Data to use »
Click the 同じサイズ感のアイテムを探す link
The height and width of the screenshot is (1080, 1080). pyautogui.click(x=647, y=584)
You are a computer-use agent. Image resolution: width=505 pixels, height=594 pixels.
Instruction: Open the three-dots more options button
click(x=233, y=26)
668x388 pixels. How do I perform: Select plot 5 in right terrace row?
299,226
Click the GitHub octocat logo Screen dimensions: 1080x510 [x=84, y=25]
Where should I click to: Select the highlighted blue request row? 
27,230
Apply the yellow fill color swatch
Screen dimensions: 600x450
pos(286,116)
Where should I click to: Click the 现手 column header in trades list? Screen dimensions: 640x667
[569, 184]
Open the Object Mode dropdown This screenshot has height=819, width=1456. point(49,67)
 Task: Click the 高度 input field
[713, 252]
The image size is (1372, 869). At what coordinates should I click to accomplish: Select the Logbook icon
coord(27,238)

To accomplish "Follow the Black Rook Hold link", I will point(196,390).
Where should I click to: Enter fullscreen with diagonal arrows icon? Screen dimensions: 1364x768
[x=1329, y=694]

Task brief » Tally the lines above that contain the string "Select", matching case exactly, and give only the number.

Output for this task » 3